2018 Romanian comedy film

U Get What U Kiss (Pup-o, mă!) is a 2018 Romanian comedy film directed by Camelia Popa and starring Alexandru Pop, Cosmin Seleși, Alin Panc, Cătălina Grama, Mărioara Sterian, Constantin Drăgănescu, Vladimir Găitan, Eugenia Maci and Constantin Cotimanis.

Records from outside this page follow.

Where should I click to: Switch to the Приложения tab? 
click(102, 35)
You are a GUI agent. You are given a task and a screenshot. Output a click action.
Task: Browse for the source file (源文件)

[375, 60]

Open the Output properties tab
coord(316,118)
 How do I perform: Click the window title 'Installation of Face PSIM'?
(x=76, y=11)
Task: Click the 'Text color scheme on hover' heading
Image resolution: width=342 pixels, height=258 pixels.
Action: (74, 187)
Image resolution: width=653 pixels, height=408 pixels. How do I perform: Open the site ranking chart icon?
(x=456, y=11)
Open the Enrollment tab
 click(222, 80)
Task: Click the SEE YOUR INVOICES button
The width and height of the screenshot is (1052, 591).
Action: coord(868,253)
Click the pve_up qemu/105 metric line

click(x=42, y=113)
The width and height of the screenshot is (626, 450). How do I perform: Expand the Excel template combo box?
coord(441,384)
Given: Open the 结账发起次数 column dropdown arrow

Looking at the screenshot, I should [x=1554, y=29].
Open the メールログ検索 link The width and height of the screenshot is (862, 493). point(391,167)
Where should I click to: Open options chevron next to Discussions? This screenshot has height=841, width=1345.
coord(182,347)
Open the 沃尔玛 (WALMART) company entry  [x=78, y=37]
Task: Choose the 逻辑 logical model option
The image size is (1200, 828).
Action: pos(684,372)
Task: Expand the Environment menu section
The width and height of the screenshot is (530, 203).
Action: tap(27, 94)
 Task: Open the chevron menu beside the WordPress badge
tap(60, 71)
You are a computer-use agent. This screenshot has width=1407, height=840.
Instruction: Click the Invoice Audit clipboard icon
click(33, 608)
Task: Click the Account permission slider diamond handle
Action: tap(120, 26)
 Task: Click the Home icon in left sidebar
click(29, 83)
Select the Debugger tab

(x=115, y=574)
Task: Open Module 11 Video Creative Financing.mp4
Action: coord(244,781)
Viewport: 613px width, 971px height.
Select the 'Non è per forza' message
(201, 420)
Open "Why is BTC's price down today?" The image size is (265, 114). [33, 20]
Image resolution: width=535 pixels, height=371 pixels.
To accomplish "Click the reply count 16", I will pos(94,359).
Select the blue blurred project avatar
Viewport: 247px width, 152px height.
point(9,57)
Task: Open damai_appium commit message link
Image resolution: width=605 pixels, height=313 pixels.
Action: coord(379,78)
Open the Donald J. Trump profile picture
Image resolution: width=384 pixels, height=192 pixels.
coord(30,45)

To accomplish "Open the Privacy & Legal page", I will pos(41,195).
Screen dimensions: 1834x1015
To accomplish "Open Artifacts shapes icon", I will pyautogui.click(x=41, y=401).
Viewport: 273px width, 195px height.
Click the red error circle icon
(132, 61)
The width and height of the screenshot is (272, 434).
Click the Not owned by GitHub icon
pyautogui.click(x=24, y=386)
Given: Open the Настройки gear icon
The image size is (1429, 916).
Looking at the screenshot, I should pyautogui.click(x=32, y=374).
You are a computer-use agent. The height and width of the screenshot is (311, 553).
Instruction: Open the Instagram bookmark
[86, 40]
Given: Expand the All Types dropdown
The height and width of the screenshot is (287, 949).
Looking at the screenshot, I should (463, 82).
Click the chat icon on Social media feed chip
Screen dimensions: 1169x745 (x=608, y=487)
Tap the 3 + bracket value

The story takes place in the Transylvanian village Răchițele, Cluj County, on Wool Day, during which it is said that any celibate man kissing an unmarried woman will take her as his wife. Brothers Tică (Panc) and Horică (Pop), lifelong shepherds at a nearby sheepfold, try to take advantage of the situation when reporters Doina (Grama) and Ela's (Alexa Tofan) car breaks down outside their household; they use their amnesic fellow shepherd and younger brother Bică (Seleși) to create a story about a local strigoi, while trying to hide everything from their restrictive employer Minteuan (Cotimanis).

U Get What U Kiss became the third highest-grossing Romanian film of 2018 in its country, gaining over $93,000.